__TASKS TO CARRY OUT__
1) Decide whether each statement agrees with the Performance Co-Pilot text below, answering yes or no and quoting the words of the text that settle it: (a) pmlogger creates archive logs of metric values; (b) pmie collects performance metrics from different PMDAs; (c) the post covers enabling eBPF sourced metrics on RHEL 8.
2) Answer these questions from the Performance Co-Pilot text below:
(a) What design philosophy does Performance Co-Pilot follow?
(b) In what format does pmproxy export all metrics?
(c) Which components does the post focus on?
====== TEXT SECTION
If you're a Site Reliability Engineer, or do similar work, you've probably heard about eBPF. You might also have tried out a few bcc or bpftrace tools. Have you wondered how you can run these tools 24/7, log historical data and set alerts based on the measured metric values? This post will guide you through setting up Performance Co-Pilot, our monitoring solution for RHEL, and enabling eBPF sourced metrics on RHEL 8.
What is Performance Co-Pilot?
Performance Co-Pilot (PCP) is a system performance monitoring toolkit. It follows the Unix design philosophy of multiple small, focussed components that work together:
-
pmcd: The Performance Metrics Collection Daemon collects performance metrics from different PMDAs
-
pmda: Each Performance Metrics Domain Agent gathers metrics from a specific domain, for example from the /proc filesystem, from the MySQL database server or from bcc tools
-
pmie: The Performance Metrics Inference Engine connects to pmcd and performs actions based on rules (for example “run this shell script if the load average of the last 5 minutes was above 2”)
-
pmlogger: connects to pmcd and creates archive logs of metric values
-
pmproxy: acts as a protocol proxy, provides a REST API and exports all metrics in the OpenMetrics format (in other words, you can scrape PCP metrics with Prometheus or OpenShift Monitoring)
For this post, we’ll focus on the different PMDAs. After all, we want to ingest eBPF metrics into our monitoring tool.
============
====== RECORD SET
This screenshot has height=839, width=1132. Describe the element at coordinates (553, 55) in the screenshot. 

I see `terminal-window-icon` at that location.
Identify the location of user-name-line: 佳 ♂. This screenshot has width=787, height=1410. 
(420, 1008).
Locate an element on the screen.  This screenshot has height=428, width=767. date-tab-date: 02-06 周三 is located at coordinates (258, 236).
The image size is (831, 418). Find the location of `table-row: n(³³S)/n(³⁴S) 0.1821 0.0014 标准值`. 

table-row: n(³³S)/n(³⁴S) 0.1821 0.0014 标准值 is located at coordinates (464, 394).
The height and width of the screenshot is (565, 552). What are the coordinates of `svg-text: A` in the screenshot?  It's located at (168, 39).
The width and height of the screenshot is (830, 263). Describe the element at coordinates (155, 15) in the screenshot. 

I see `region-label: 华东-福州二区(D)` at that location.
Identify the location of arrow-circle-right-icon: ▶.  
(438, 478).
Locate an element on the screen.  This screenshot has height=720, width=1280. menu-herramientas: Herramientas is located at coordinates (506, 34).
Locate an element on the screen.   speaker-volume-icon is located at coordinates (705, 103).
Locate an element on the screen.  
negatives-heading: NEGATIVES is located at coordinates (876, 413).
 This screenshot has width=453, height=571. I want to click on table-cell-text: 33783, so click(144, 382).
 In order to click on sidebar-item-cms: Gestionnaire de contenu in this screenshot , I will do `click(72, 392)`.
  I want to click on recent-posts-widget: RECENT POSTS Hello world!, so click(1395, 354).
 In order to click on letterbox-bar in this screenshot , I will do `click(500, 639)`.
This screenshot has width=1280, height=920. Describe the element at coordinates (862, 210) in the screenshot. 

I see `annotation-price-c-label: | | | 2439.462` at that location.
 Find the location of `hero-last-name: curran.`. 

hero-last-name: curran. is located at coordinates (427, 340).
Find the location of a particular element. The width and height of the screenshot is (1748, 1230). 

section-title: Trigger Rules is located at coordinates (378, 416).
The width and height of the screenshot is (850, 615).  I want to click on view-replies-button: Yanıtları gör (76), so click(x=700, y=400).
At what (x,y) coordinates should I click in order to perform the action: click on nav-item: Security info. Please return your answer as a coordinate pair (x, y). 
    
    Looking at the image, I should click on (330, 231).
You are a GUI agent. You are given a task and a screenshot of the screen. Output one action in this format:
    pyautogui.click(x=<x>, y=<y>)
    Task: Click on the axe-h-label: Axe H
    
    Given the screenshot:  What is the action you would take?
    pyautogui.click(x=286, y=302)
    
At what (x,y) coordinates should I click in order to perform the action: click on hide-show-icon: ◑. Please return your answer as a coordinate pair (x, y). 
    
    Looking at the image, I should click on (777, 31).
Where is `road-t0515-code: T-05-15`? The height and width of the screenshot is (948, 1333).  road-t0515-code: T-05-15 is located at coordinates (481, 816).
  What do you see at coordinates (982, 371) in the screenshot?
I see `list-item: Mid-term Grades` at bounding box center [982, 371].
============
__LIST OF SOLUTIONS__
1)
(a) Yes: "pmlogger: connects to pmcd and creates archive logs of metric values"
(b) No: "pmcd: The Performance Metrics Collection Daemon collects performance metrics from different PMDAs"
(c) Yes: "enabling eBPF sourced metrics on RHEL 8"

2)
(a) The Unix design philosophy of multiple small, focused components that work together
(b) The OpenMetrics format
(c) The different PMDAs